[Target pointing data]

====

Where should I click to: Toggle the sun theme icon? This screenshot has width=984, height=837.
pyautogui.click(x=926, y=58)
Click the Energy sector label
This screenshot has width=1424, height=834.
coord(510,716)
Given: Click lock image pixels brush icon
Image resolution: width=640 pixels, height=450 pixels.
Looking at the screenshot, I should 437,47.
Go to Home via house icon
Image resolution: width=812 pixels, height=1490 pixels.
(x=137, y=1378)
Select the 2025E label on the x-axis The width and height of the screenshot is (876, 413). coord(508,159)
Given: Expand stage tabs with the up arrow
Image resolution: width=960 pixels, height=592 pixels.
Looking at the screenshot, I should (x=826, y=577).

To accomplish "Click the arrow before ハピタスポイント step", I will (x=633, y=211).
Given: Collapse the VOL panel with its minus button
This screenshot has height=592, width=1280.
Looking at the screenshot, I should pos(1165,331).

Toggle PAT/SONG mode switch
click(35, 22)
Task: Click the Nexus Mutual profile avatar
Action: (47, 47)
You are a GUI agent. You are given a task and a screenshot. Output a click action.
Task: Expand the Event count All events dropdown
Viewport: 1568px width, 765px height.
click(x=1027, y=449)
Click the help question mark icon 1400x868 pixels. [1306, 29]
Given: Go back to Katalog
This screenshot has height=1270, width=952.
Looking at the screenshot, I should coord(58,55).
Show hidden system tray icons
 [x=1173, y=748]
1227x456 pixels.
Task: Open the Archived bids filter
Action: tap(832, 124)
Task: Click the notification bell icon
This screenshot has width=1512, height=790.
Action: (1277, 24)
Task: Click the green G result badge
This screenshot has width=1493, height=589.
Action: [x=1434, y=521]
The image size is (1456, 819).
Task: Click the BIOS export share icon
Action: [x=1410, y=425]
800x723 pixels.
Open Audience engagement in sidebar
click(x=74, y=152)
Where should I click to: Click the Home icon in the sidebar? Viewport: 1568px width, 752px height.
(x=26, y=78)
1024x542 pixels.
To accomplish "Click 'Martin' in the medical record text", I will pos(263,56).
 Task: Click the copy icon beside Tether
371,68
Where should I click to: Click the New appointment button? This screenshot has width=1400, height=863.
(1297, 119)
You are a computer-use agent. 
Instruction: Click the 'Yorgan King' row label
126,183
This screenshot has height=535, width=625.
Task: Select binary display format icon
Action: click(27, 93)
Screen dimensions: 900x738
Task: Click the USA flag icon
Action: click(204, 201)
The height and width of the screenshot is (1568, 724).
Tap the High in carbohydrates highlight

====

> _Task brief_
Convert the listing above into a JSON list of strings, with one string for each line and the blank lines omitted.

> _Output for this exercise_
[
  "Where should I click to: Toggle the sun theme icon? This screenshot has width=984, height=837.",
  "pyautogui.click(x=926, y=58)",
  "Click the Energy sector label",
  "This screenshot has width=1424, height=834.",
  "coord(510,716)",
  "Given: Click lock image pixels brush icon",
  "Image resolution: width=640 pixels, height=450 pixels.",
  "Looking at the screenshot, I should 437,47.",
  "Go to Home via house icon",
  "Image resolution: width=812 pixels, height=1490 pixels.",
  "(x=137, y=1378)",
  "Select the 2025E label on the x-axis The width and height of the screenshot is (876, 413). coord(508,159)",
  "Given: Expand stage tabs with the up arrow",
  "Image resolution: width=960 pixels, height=592 pixels.",
  "Looking at the screenshot, I should (x=826, y=577).",
  "To accomplish \"Click the arrow before ハピタスポイント step\", I will (x=633, y=211).",
  "Given: Collapse the VOL panel with its minus button",
  "This screenshot has height=592, width=1280.",
  "Looking at the screenshot, I should pos(1165,331).",
  "Toggle PAT/SONG mode switch",
  "click(35, 22)",
  "Task: Click the Nexus Mutual profile avatar",
  "Action: (47, 47)",
  "You are a GUI agent. You are given a task and a screenshot. Output a click action.",
  "Task: Expand the Event count All events dropdown",
  "Viewport: 1568px width, 765px height.",
  "click(x=1027, y=449)",
  "Click the help question mark icon 1400x868 pixels. [1306, 29]",
  "Given: Go back to Katalog",
  "This screenshot has height=1270, width=952.",
  "Looking at the screenshot, I should coord(58,55).",
  "Show hidden system tray icons",
  " [x=1173, y=748]",
  "1227x456 pixels.",
  "Task: Open the Archived bids filter",
  "Action: tap(832, 124)",
  "Task: Click the notification bell icon",
  "This screenshot has width=1512, height=790.",
  "Action: (1277, 24)",
  "Task: Click the green G result badge",
  "This screenshot has width=1493, height=589.",
  "Action: [x=1434, y=521]",
  "The image size is (1456, 819).",
  "Task: Click the BIOS export share icon",
  "Action: [x=1410, y=425]",
  "800x723 pixels.",
  "Open Audience engagement in sidebar",
  "click(x=74, y=152)",
  "Where should I click to: Click the Home icon in the sidebar? Viewport: 1568px width, 752px height.",
  "(x=26, y=78)",
  "1024x542 pixels.",
  "To accomplish \"Click 'Martin' in the medical record text\", I will pos(263,56).",
  " Task: Click the copy icon beside Tether",
  "371,68",
  "Where should I click to: Click the New appointment button? This screenshot has width=1400, height=863.",
  "(1297, 119)",
  "You are a computer-use agent. ",
  "Instruction: Click the 'Yorgan King' row label",
  "126,183",
  "This screenshot has height=535, width=625.",
  "Task: Select binary display format icon",
  "Action: click(27, 93)",
  "Screen dimensions: 900x738",
  "Task: Click the USA flag icon",
  "Action: click(204, 201)",
  "The height and width of the screenshot is (1568, 724).",
  "Tap the High in carbohydrates highlight"
]